■ Exercise directions ■
Taking the entries below, transcribe only the lines starting with the one with "Where should I" and going on through the one with "This screenshot has", exactly as written, without the pictures.

+++ Data records +++

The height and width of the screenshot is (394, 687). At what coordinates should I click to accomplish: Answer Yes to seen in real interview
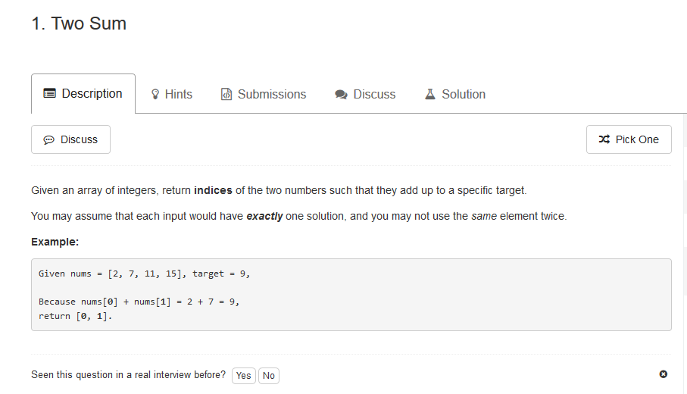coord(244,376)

+++
+++ Data records +++

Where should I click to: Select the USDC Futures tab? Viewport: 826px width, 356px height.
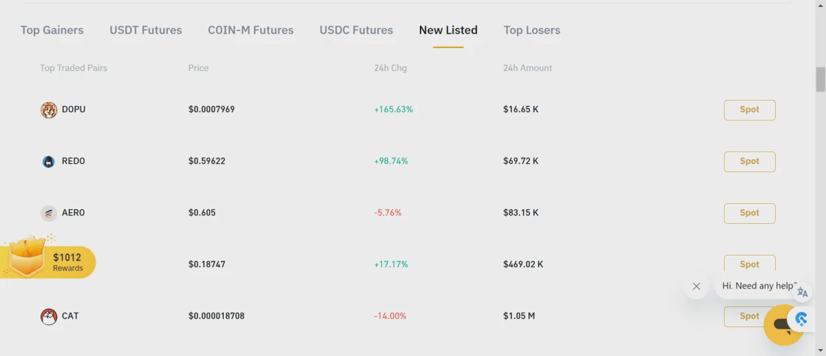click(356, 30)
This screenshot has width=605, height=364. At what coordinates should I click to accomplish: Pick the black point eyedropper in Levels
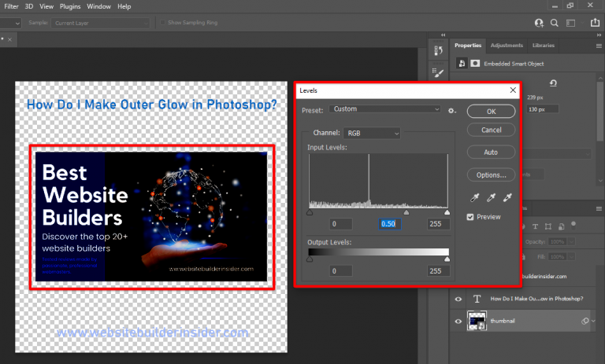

+++

■ Written reply ■
Where should I click to: Select the USDC Futures tab? Viewport: 826px width, 356px height.
click(356, 30)
This screenshot has width=605, height=364. At what coordinates should I click to accomplish: Pick the black point eyedropper in Levels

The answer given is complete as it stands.